Instructions to follow: Reproduce every entry precisely as written.

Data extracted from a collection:
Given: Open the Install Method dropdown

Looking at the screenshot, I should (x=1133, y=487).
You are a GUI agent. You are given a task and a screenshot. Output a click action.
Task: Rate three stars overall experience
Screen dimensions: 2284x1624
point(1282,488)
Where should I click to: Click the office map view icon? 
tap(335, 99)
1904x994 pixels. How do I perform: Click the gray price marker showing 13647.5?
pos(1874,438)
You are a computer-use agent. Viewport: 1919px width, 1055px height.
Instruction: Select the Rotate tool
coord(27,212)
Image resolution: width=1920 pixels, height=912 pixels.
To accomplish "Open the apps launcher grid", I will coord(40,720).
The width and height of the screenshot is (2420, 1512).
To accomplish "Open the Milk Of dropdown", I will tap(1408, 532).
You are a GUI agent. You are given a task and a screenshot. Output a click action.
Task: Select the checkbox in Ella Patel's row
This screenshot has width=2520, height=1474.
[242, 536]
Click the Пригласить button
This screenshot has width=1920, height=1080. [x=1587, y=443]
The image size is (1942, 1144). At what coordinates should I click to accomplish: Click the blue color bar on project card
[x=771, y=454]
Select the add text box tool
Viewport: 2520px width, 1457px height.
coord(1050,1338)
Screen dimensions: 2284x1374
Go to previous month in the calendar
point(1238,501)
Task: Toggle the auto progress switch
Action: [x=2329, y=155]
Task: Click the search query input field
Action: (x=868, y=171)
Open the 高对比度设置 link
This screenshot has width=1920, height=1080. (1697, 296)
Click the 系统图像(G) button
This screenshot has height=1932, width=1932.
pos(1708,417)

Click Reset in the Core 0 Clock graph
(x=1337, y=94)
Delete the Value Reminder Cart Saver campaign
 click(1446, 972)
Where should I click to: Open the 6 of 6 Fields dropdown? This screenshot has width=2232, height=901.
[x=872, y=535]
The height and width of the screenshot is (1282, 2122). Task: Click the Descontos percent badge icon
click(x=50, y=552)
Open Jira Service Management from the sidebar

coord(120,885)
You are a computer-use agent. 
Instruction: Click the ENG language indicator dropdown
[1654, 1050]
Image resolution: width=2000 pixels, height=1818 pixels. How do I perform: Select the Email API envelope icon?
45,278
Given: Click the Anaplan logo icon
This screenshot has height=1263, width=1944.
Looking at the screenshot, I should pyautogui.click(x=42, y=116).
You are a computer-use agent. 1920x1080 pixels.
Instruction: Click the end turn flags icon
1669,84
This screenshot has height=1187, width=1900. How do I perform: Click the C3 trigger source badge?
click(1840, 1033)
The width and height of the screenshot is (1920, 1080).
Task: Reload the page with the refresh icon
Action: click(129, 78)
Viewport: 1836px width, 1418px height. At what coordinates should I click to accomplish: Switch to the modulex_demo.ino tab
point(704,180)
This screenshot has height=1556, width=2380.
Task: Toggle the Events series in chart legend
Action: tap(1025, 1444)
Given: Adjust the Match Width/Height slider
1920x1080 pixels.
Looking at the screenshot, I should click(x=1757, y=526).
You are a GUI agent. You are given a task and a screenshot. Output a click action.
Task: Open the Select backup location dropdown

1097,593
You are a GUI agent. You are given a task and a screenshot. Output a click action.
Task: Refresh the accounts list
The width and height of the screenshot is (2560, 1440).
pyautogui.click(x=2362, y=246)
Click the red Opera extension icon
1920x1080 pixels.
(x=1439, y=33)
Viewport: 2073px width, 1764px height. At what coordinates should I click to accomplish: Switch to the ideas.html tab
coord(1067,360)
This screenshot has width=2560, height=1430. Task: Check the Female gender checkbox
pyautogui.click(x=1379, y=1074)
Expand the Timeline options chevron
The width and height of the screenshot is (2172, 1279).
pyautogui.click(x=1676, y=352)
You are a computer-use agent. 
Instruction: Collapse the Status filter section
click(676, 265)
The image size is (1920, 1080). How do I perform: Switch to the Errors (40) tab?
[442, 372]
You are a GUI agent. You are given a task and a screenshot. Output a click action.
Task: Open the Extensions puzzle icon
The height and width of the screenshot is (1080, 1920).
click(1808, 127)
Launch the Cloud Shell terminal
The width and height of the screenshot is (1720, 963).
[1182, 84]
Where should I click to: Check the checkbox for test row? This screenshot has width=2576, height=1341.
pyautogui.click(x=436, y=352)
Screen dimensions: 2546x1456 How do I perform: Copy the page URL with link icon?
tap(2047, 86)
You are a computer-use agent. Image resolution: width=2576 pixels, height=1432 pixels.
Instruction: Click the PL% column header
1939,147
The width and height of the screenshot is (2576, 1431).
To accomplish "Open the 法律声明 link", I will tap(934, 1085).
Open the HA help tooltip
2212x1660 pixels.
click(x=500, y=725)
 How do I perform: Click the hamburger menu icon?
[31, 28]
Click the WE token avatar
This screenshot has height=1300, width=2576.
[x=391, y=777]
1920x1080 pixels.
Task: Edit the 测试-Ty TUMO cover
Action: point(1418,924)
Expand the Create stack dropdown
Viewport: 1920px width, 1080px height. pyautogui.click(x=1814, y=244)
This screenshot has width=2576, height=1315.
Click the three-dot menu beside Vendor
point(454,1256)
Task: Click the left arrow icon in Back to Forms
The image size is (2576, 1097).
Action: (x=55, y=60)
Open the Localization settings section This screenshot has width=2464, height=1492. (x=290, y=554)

Output below:
Given: Open the Install Method dropdown

Looking at the screenshot, I should (x=1133, y=487).
You are a GUI agent. You are given a task and a screenshot. Output a click action.
Task: Rate three stars overall experience
Screen dimensions: 2284x1624
point(1282,488)
Where should I click to: Click the office map view icon? 
tap(335, 99)
1904x994 pixels. How do I perform: Click the gray price marker showing 13647.5?
pos(1874,438)
You are a computer-use agent. Viewport: 1919px width, 1055px height.
Instruction: Select the Rotate tool
coord(27,212)
Image resolution: width=1920 pixels, height=912 pixels.
To accomplish "Open the apps launcher grid", I will coord(40,720).
The width and height of the screenshot is (2420, 1512).
To accomplish "Open the Milk Of dropdown", I will tap(1408, 532).
You are a GUI agent. You are given a task and a screenshot. Output a click action.
Task: Select the checkbox in Ella Patel's row
This screenshot has width=2520, height=1474.
[242, 536]
Click the Пригласить button
This screenshot has width=1920, height=1080. [x=1587, y=443]
The image size is (1942, 1144). At what coordinates should I click to accomplish: Click the blue color bar on project card
[x=771, y=454]
Select the add text box tool
Viewport: 2520px width, 1457px height.
coord(1050,1338)
Screen dimensions: 2284x1374
Go to previous month in the calendar
point(1238,501)
Task: Toggle the auto progress switch
Action: [x=2329, y=155]
Task: Click the search query input field
Action: (x=868, y=171)
Open the 高对比度设置 link
This screenshot has width=1920, height=1080. (1697, 296)
Click the 系统图像(G) button
This screenshot has height=1932, width=1932.
pos(1708,417)

Click Reset in the Core 0 Clock graph
(x=1337, y=94)
Delete the Value Reminder Cart Saver campaign
 click(1446, 972)
Where should I click to: Open the 6 of 6 Fields dropdown? This screenshot has width=2232, height=901.
[x=872, y=535]
The height and width of the screenshot is (1282, 2122). Task: Click the Descontos percent badge icon
click(x=50, y=552)
Open Jira Service Management from the sidebar

coord(120,885)
You are a computer-use agent. 
Instruction: Click the ENG language indicator dropdown
[1654, 1050]
Image resolution: width=2000 pixels, height=1818 pixels. How do I perform: Select the Email API envelope icon?
45,278
Given: Click the Anaplan logo icon
This screenshot has height=1263, width=1944.
Looking at the screenshot, I should pyautogui.click(x=42, y=116).
You are a computer-use agent. 1920x1080 pixels.
Instruction: Click the end turn flags icon
1669,84
This screenshot has height=1187, width=1900. How do I perform: Click the C3 trigger source badge?
click(1840, 1033)
The width and height of the screenshot is (1920, 1080).
Task: Reload the page with the refresh icon
Action: click(129, 78)
Viewport: 1836px width, 1418px height. At what coordinates should I click to accomplish: Switch to the modulex_demo.ino tab
point(704,180)
This screenshot has height=1556, width=2380.
Task: Toggle the Events series in chart legend
Action: tap(1025, 1444)
Given: Adjust the Match Width/Height slider
1920x1080 pixels.
Looking at the screenshot, I should click(x=1757, y=526).
You are a GUI agent. You are given a task and a screenshot. Output a click action.
Task: Open the Select backup location dropdown

1097,593
You are a GUI agent. You are given a task and a screenshot. Output a click action.
Task: Refresh the accounts list
The width and height of the screenshot is (2560, 1440).
pyautogui.click(x=2362, y=246)
Click the red Opera extension icon
1920x1080 pixels.
(x=1439, y=33)
Viewport: 2073px width, 1764px height. At what coordinates should I click to accomplish: Switch to the ideas.html tab
coord(1067,360)
This screenshot has width=2560, height=1430. Task: Check the Female gender checkbox
pyautogui.click(x=1379, y=1074)
Expand the Timeline options chevron
The width and height of the screenshot is (2172, 1279).
pyautogui.click(x=1676, y=352)
You are a computer-use agent. 
Instruction: Collapse the Status filter section
click(676, 265)
The image size is (1920, 1080). How do I perform: Switch to the Errors (40) tab?
[442, 372]
You are a GUI agent. You are given a task and a screenshot. Output a click action.
Task: Open the Extensions puzzle icon
The height and width of the screenshot is (1080, 1920).
click(1808, 127)
Launch the Cloud Shell terminal
The width and height of the screenshot is (1720, 963).
[1182, 84]
Where should I click to: Check the checkbox for test row? This screenshot has width=2576, height=1341.
pyautogui.click(x=436, y=352)
Screen dimensions: 2546x1456 How do I perform: Copy the page URL with link icon?
tap(2047, 86)
You are a computer-use agent. Image resolution: width=2576 pixels, height=1432 pixels.
Instruction: Click the PL% column header
1939,147
The width and height of the screenshot is (2576, 1431).
To accomplish "Open the 法律声明 link", I will tap(934, 1085).
Open the HA help tooltip
2212x1660 pixels.
click(x=500, y=725)
 How do I perform: Click the hamburger menu icon?
[31, 28]
Click the WE token avatar
This screenshot has height=1300, width=2576.
[x=391, y=777]
1920x1080 pixels.
Task: Edit the 测试-Ty TUMO cover
Action: point(1418,924)
Expand the Create stack dropdown
Viewport: 1920px width, 1080px height. pyautogui.click(x=1814, y=244)
This screenshot has width=2576, height=1315.
Click the three-dot menu beside Vendor
point(454,1256)
Task: Click the left arrow icon in Back to Forms
The image size is (2576, 1097).
Action: (x=55, y=60)
Open the Localization settings section This screenshot has width=2464, height=1492. (x=290, y=554)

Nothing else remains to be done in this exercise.